§ **PROMPT**
Return, from the lines below, each one that includes the word "title".
——
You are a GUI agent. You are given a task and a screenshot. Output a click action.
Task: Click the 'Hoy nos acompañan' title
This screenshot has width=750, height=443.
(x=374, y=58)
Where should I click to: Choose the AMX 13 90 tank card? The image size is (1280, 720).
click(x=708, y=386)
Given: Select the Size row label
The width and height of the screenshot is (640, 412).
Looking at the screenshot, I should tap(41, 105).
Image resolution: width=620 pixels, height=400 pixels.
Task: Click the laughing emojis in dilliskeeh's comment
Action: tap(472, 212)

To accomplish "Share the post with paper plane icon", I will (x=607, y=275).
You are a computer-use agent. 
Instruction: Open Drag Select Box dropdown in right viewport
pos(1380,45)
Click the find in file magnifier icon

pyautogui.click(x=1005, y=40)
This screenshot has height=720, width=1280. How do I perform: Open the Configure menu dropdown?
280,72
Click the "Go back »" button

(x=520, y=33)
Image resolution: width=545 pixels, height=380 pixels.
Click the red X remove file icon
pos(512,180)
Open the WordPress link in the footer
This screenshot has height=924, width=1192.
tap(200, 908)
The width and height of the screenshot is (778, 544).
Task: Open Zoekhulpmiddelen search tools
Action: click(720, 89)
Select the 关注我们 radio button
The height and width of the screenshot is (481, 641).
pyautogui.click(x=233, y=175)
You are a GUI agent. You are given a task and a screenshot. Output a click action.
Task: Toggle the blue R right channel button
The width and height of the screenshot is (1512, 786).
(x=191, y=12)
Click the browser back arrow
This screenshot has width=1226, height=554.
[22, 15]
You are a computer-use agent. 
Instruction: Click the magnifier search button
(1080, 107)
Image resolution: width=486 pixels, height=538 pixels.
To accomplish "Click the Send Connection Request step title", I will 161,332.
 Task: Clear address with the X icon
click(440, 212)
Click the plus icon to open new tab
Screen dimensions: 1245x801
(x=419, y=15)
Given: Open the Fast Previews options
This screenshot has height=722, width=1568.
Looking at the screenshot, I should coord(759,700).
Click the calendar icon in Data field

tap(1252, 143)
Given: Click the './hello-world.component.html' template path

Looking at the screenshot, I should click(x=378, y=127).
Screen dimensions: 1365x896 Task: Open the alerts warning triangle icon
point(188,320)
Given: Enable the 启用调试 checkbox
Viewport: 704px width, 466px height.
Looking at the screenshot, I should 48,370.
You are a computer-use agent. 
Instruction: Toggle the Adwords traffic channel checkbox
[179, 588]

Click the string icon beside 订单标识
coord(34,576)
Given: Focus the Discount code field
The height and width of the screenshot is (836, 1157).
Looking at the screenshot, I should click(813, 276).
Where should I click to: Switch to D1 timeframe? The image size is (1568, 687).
——
§ **WRITTEN RESPONSE**
Task: Click the 'Hoy nos acompañan' title
To accomplish "Click the Send Connection Request step title", I will 161,332.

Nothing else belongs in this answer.